* Start Page excerpt *

# Any Bowhunters on here? Tell us about your bow setup.



## deerjackie (Jun 9, 2012)

Okay I Know there are some bowhunters on here.I was a diehard archer till cad came along. BTW i am shooting an 08 Bowmadness. Tell us about what you shoot and any useful tips.


----------



## jdc123 (Jun 9, 2012)

Mathews FX bow,whisker biscuit, lighted fiber optic sight ( don't remember the brand ), peep, Carbon Express arrows, Grim Reaper expandable broadheads, Scott Mongoose release. I had trouble stabilizing conventional broadheads after I changed from a prong rest. I know some folks don't like expandables but I've never had any problem with them, put them where they should go and it's a bloody mess. Every deer I've shot with the Grim Reapers has gone down in sight. But I wait for a good, close shot or I don't shoot.


----------



## hoot gibson (Jun 10, 2012)

i shoot a bambo backed osage static recurve self bow . hickory shafts i have made and my broad heads are made of flint or obsidian .


----------



## Jed1124 (Jun 10, 2012)

Hoyt Maxis 31, 28 inch draw 70lb. Carbon Express maxima 350 arrows with 100gr. Thunderhead.


----------

* End Page excerpt *

Set task:
Decide whether each statement below agrees with the bowhunting thread, answering yes or no and quoting the deciding words of the thread.
1. The poster with the Mathews FX bow says every deer shot with the Grim Reapers went down in sight.
2. The poster with the osage self bow uses steel broadheads.
3. The Hoyt Maxis 31 is set up with a 30 inch draw.

* Start Record set *

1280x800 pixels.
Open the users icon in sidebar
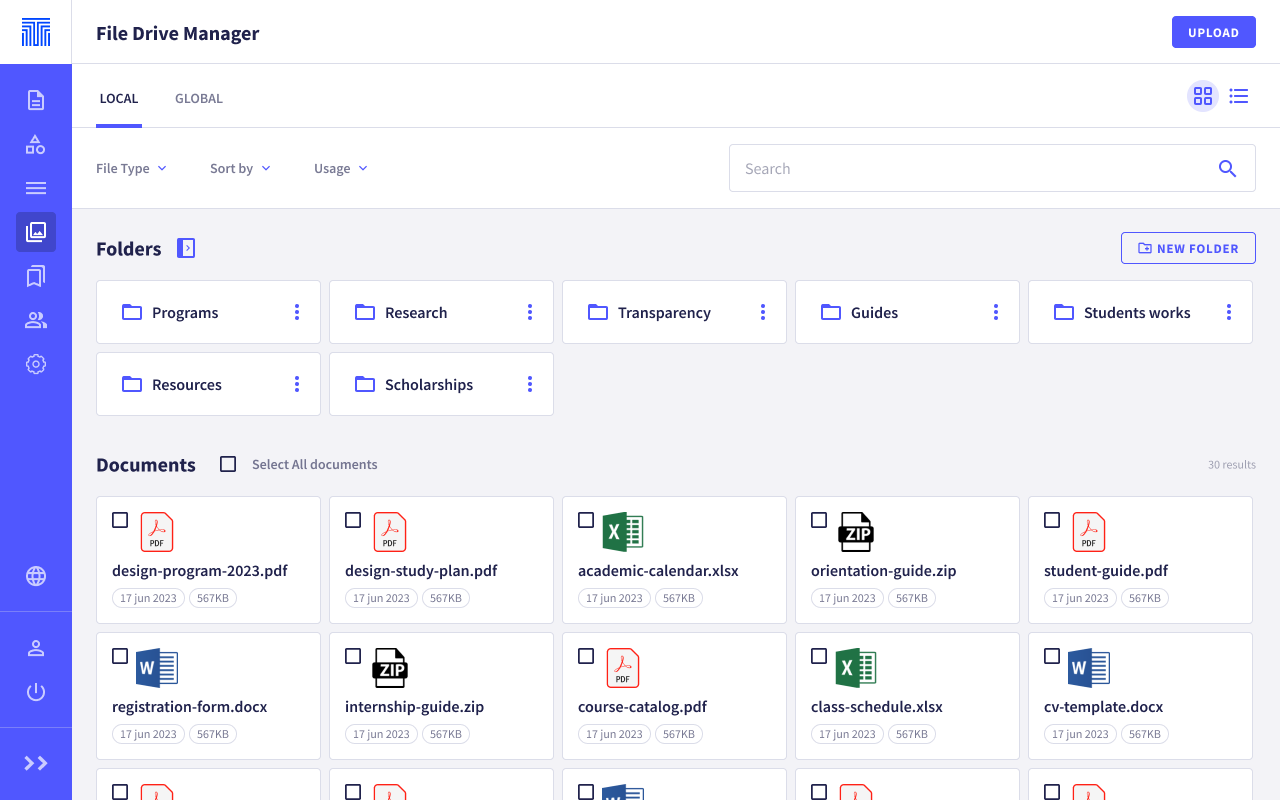point(36,320)
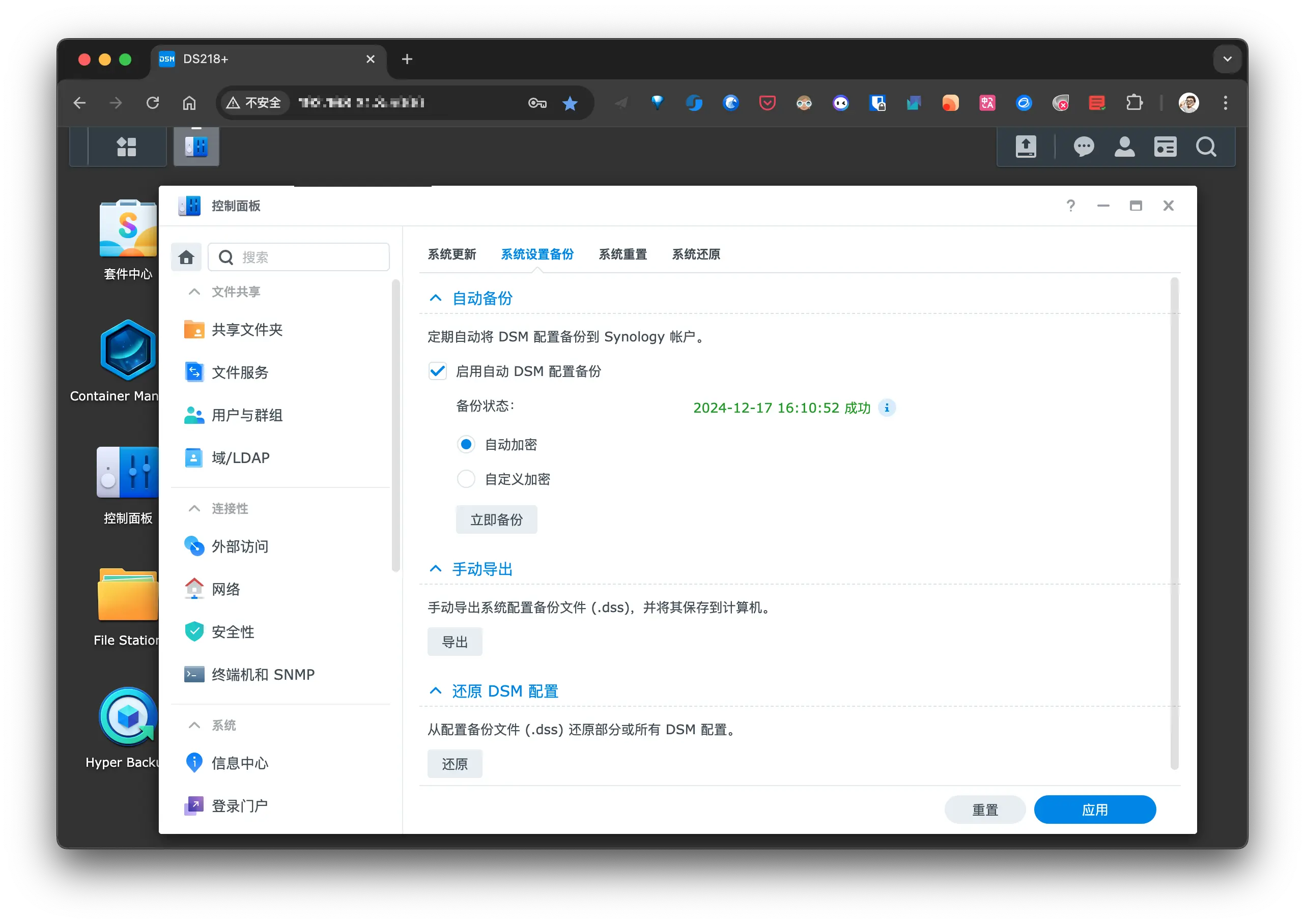This screenshot has width=1305, height=924.
Task: Disable automatic DSM configuration backup checkbox
Action: [438, 371]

* End Record set *

Solution to the exercise:
1. Yes: "Every deer I've shot with the Grim Reapers has gone down in sight."
2. No: "my broad heads are made of flint or obsidian"
3. No: "28 inch draw 70lb"